We also investigated timing changes specifically at chromosome ends, which appeared to be late replicating at the pre-MBT stage (Fig. 4C; Supplemental Fig. S5) but were not obviously late replicating in 28 hpf embryos (Fig. 1B). The chromosome ends gradually shifted toward earlier replication at each developmental stage, until ultimately there was no bias for early or late replication (Fig. 5E). Because the correlations between late replication timing and GC content or repeat density in pre-MBT embryos was due to the chromosome ends (Supplemental Fig. S5), this result is consistent with the lack of correlation between replication timing and GC content or repeat density in 28 hpf embryos (Fig. 2).

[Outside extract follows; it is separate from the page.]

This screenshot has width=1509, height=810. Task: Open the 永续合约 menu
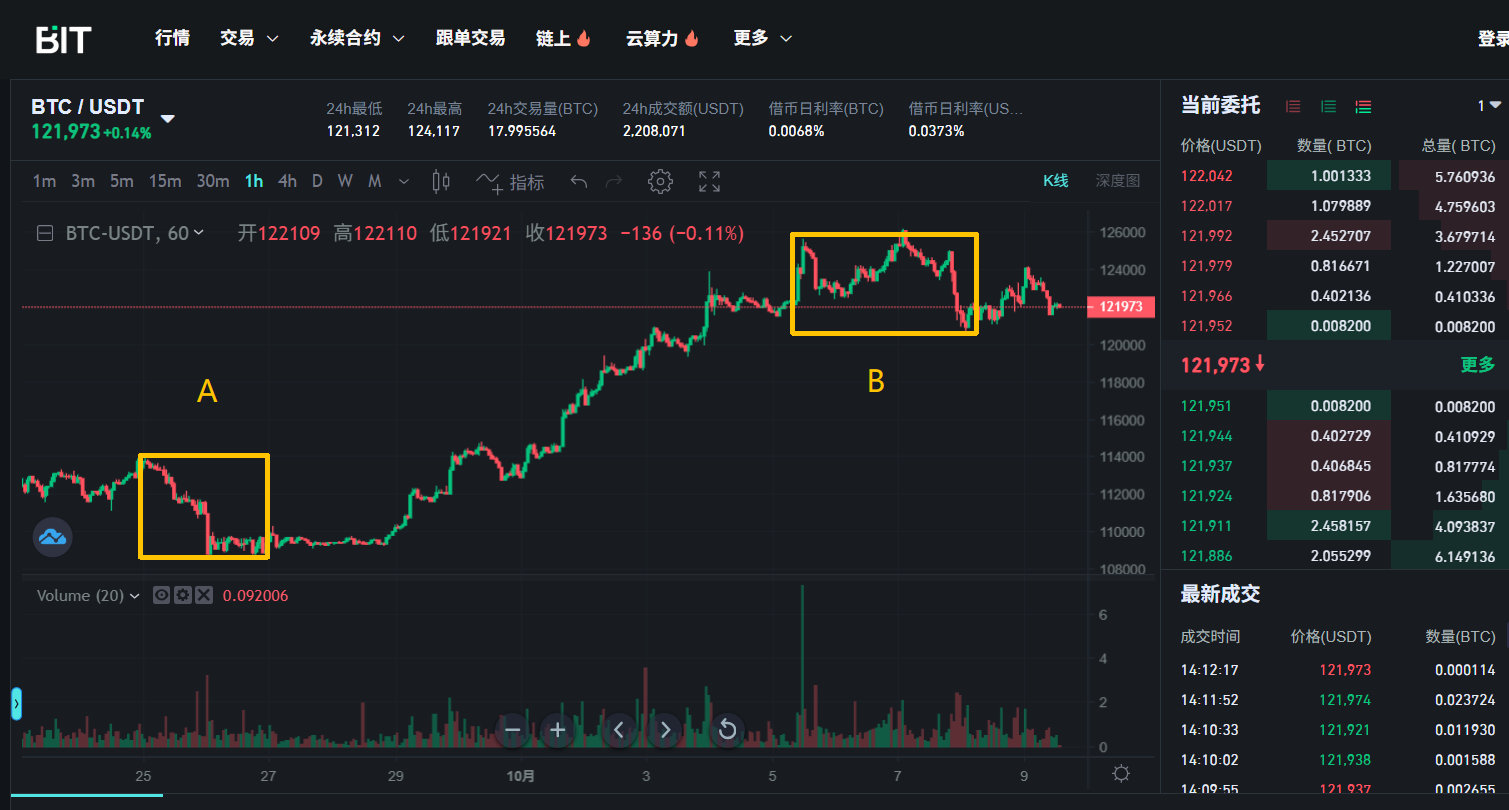[357, 38]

Despite widespread changes in replication timing, we observed that the positions of many peaks in the profiles appeared to be constant. This was consistent with our previous observation that the locations of peaks were conserved between 28 hpf embryos and ZTF cells (Supplemental Fig. S3C,D). To quantitatively evaluate peak positions during development, we measured the distances between peaks in the 28 hpf sample and peaks in all other developmental samples. Surprisingly, despite widespread changes in replication timing throughout development, peak locations were significantly conserved at all stages (Fig. 5F). This provides further evidence that many highly efficient origins or origin clusters are consistently utilized throughout development in multiple cell types.

Finally, to assess the structure of the timing program throughout development, we determined the autocorrelation of timing values along the lengths of the chromosomes at each time point. This revealed that the autocorrelation gradually increased at each stage, indicating that the timing program progressively gained structure throughout development (Fig. 5G). Collectively, these results support a model in which the replication timing program is shaped during development both by progressive maturation and by sharp changes at specific genomic regions.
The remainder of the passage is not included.